> _Task description_
Could you quote the records verbatim, starting at their very first line and ending with the line that contains "Click the PuTTY", including that line?

> _Provided data_
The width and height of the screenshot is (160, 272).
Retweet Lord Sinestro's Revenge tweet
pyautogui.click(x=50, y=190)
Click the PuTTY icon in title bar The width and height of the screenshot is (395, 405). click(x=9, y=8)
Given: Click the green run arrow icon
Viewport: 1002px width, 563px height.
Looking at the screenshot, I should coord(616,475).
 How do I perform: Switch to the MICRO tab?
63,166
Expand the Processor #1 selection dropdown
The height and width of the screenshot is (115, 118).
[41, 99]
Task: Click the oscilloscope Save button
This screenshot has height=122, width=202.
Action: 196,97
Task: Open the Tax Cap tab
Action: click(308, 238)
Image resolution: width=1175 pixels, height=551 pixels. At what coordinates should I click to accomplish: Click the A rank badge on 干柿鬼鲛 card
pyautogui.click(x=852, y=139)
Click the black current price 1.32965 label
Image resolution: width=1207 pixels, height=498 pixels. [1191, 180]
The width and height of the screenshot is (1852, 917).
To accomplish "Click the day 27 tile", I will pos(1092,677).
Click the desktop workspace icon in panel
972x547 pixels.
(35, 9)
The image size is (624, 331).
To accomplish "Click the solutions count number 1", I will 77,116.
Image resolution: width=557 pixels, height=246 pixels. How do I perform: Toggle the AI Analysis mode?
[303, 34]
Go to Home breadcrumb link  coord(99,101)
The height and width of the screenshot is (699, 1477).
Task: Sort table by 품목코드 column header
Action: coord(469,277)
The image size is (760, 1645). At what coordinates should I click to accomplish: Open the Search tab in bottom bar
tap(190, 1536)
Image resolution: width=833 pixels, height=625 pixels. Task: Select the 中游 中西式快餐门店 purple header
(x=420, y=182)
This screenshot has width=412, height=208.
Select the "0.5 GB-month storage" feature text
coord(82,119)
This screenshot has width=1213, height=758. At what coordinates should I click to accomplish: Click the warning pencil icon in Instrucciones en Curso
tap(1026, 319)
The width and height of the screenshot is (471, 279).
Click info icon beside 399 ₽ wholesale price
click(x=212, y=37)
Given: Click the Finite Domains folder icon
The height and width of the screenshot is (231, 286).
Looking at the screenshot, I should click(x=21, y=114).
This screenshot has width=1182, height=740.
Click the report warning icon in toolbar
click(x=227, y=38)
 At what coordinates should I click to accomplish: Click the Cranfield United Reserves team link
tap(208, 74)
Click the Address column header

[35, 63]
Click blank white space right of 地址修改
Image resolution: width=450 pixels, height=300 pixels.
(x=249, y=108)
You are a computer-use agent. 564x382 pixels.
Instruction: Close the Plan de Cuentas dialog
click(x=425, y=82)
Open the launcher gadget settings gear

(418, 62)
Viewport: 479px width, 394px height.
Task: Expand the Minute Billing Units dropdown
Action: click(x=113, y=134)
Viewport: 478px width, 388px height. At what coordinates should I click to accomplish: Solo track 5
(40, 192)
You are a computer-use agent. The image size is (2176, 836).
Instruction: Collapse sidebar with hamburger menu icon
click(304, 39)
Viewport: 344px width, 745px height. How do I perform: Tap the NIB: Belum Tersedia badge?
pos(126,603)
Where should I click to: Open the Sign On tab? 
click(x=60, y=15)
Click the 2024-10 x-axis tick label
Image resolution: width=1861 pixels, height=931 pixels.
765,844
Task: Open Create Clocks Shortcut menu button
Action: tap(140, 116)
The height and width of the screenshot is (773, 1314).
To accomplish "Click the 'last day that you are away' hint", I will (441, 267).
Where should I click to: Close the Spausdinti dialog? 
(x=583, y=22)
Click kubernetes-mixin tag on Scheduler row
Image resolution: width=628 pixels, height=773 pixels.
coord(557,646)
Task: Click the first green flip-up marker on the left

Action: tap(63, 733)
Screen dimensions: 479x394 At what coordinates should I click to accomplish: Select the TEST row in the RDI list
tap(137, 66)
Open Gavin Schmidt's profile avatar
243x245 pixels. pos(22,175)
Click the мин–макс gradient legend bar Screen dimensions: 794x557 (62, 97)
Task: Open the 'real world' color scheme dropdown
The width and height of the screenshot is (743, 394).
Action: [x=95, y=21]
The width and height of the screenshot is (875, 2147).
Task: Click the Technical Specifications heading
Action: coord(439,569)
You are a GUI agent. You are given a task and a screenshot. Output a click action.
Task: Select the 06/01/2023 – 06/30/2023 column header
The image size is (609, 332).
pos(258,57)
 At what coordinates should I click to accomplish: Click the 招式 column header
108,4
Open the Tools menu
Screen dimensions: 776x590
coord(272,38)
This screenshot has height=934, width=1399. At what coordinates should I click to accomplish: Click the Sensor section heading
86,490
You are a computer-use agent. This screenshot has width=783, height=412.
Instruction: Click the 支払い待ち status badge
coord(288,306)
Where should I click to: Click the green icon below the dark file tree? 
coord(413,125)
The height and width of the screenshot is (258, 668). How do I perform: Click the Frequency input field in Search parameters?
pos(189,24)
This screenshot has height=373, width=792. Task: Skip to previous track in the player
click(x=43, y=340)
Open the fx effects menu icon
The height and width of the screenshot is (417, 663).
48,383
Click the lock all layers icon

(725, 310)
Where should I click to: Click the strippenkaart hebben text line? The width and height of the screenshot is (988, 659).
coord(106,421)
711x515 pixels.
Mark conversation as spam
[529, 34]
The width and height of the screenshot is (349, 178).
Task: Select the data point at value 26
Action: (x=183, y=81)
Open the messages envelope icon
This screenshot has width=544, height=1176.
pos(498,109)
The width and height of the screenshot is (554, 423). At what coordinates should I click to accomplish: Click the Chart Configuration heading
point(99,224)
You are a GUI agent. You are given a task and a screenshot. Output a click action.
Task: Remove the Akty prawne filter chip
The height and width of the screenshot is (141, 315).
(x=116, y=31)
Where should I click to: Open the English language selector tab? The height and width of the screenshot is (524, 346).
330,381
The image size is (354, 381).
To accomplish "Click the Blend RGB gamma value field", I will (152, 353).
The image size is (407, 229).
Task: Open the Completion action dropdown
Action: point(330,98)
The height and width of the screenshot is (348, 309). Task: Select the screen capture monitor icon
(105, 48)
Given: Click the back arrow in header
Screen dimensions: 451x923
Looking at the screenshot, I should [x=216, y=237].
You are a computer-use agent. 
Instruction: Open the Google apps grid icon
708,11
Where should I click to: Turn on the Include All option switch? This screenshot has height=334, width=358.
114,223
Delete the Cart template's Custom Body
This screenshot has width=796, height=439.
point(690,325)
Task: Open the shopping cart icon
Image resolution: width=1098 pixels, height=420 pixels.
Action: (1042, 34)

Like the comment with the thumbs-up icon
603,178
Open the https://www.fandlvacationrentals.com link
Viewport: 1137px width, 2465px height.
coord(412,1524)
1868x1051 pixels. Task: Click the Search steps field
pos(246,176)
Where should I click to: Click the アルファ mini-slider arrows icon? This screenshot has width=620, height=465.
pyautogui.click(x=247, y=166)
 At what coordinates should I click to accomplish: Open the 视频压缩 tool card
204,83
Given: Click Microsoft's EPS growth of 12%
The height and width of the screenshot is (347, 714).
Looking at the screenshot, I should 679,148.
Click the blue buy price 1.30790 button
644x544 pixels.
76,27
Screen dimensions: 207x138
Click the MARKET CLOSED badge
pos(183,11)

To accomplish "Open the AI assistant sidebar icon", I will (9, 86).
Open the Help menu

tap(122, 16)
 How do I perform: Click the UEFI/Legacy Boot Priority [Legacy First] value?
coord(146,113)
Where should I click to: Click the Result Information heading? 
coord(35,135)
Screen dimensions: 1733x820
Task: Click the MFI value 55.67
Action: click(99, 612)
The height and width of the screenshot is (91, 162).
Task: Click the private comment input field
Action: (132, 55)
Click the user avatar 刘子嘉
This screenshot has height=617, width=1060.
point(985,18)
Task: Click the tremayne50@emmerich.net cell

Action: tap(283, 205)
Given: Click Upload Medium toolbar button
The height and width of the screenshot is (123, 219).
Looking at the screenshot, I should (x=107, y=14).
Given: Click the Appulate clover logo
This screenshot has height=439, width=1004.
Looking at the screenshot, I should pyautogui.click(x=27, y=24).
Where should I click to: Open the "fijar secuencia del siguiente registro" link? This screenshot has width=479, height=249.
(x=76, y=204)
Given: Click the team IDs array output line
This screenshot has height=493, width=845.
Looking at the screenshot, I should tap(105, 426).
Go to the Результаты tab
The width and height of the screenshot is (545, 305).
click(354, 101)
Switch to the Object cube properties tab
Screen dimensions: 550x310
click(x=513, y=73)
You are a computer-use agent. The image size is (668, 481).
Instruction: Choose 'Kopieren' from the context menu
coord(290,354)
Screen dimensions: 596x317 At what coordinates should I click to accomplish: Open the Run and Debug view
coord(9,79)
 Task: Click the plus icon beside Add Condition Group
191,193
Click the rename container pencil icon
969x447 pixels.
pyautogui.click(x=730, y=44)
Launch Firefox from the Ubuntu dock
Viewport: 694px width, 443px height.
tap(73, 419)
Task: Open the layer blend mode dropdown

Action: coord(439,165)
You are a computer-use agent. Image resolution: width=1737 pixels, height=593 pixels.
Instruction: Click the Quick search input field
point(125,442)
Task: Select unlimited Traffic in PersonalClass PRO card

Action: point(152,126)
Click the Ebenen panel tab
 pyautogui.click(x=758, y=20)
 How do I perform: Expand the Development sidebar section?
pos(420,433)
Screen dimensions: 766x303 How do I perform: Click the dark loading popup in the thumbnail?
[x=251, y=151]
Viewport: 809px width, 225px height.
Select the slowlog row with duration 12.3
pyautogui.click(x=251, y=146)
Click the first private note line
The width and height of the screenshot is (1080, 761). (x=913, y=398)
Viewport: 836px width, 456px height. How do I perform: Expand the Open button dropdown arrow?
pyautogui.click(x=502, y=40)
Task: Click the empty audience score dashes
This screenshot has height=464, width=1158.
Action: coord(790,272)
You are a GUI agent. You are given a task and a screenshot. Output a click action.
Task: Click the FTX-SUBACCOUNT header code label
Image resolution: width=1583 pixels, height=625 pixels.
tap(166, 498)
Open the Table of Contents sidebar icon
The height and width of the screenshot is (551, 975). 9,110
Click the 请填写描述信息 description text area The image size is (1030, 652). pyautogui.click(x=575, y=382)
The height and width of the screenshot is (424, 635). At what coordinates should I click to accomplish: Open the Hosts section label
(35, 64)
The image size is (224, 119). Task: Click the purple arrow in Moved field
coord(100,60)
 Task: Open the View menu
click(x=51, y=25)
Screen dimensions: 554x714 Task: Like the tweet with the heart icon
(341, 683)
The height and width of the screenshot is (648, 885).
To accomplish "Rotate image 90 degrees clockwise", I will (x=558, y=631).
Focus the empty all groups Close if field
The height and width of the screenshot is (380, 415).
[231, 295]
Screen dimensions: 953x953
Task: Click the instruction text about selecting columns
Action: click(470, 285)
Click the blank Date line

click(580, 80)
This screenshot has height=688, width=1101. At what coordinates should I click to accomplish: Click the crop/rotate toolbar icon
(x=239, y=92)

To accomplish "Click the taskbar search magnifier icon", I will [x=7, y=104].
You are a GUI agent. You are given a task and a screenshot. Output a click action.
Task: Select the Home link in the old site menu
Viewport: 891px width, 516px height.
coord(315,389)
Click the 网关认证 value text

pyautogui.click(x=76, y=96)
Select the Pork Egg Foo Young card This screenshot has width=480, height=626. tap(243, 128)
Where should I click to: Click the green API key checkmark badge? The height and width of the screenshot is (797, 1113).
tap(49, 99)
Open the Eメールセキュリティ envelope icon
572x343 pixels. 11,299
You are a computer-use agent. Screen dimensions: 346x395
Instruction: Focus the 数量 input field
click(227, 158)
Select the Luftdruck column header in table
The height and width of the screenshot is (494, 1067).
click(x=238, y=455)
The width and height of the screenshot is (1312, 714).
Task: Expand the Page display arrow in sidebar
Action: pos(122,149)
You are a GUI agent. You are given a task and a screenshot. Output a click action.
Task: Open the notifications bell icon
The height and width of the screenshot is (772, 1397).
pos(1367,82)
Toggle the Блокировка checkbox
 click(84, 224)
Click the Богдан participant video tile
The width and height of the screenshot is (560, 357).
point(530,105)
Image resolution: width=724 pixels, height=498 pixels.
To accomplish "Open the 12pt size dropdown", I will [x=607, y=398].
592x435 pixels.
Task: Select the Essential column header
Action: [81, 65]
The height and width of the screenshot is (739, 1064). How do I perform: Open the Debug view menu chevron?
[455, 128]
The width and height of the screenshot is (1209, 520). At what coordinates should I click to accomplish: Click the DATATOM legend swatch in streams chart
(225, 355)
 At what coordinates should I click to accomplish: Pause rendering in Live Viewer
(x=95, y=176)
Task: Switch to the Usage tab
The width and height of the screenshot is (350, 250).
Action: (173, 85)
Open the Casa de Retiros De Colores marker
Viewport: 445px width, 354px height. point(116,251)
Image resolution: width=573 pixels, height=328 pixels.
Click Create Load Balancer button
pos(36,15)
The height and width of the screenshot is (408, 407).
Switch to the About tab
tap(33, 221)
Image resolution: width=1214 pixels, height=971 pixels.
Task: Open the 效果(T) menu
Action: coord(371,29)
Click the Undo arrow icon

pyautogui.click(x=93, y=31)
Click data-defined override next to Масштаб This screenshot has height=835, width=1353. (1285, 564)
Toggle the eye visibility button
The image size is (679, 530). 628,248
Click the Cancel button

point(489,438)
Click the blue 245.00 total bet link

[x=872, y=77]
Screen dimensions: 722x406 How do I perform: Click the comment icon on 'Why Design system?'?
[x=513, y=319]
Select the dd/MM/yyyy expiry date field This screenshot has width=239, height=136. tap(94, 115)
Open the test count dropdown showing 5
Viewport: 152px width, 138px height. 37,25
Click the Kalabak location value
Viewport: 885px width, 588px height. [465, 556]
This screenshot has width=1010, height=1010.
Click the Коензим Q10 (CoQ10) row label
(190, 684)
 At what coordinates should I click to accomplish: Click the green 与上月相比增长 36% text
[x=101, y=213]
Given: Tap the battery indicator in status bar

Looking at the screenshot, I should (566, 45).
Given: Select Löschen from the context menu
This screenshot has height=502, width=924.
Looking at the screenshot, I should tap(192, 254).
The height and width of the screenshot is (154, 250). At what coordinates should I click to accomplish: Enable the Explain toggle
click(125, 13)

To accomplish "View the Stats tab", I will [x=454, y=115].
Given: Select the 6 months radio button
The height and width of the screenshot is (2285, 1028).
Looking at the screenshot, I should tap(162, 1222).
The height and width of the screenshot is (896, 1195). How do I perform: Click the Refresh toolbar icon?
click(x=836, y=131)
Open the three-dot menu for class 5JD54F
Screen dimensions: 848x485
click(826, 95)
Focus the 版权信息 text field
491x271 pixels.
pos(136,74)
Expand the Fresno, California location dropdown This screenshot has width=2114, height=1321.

> _Task result_
The width and height of the screenshot is (160, 272).
Retweet Lord Sinestro's Revenge tweet
pyautogui.click(x=50, y=190)
Click the PuTTY icon in title bar The width and height of the screenshot is (395, 405). click(x=9, y=8)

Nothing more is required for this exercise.